Le parole di Leclerc ai media sullo “swear gate”: Charles si schiera con Max e consiglia la FIA per i futuri team radio.
Charles Leclerc, pilota della Ferrari, ingaggiato dai media per quanto concerne la sua posizione in merito al tanto chiacchierato Swear Gate, dice la sua sul caso che vede coinvolti il campione del mondo in carica Max Verstappen e la FIA. L’olandese, criticato per aver utilizzato un linguaggio colorito, ha ricevuto una condanna ai servizi sociali durante il fine settimana di Yas Marina. Abbastanza netta ed eloquente è la posizione del talento monegasco, schieratosi dalla parte di Max. Non trascura però l’idea di fare da mediatore e di trovare un punto di incontro tra le parti nello Swear Gate.

“Credo che la FIA dovrebbe concentrarsi su altre priorità in questo momento. Siamo adulti professionisti e uno dei pochi sport in cui ciò che diciamo durante la competizione viene ascoltato“. Questo afferma Leclerc, che prosegue consigliando quella che potrebbe essere una papabile soluzione. Quest’ultima consiste nel non trasmettere eventuali team radio contenenti un linguaggio non consono ai nuovi dettami di Ben Sulayem, attuale presidente della FIA. “Vorrei che la FIA prendesse in considerazione di filtrare alcune delle nostre espressioni forti, evitando di trasmetterle così frequentemente“. Decisamente un’opzione più coerente ed onesta che grazierebbe i piloti da queste nuove tipologie di punizioni avallate dalla FIA. La Formula 1 vuole evitare spiacevoli siparietti come nel caso di Verstappen, chiusosi al di fuori del paddock con la crew di giornalisti annessa per rispondere alle domande.
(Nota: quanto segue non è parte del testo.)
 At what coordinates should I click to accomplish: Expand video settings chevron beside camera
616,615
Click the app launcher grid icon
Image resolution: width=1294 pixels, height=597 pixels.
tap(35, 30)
Forse è meglio concentrare l’attenzione su ciò che davvero ci appassiona. Che siano i piloti o la pista. La credibilità del Circus è in gioco: se a fare scalpore sono le parolacce e non una questione tecnica come un’ala posteriore decisamente instabile e poco ortodossa, allora significa che c’è qualcosa di sbagliato. Mettiamo in discussione la serietà dell’intero ambiente. In conclusione, la gestione dello Swear Gate da parte della FIA e il coinvolgimento di Leclerc e Verstappen ha acceso un dibattito sull’importanza di certi comportamenti.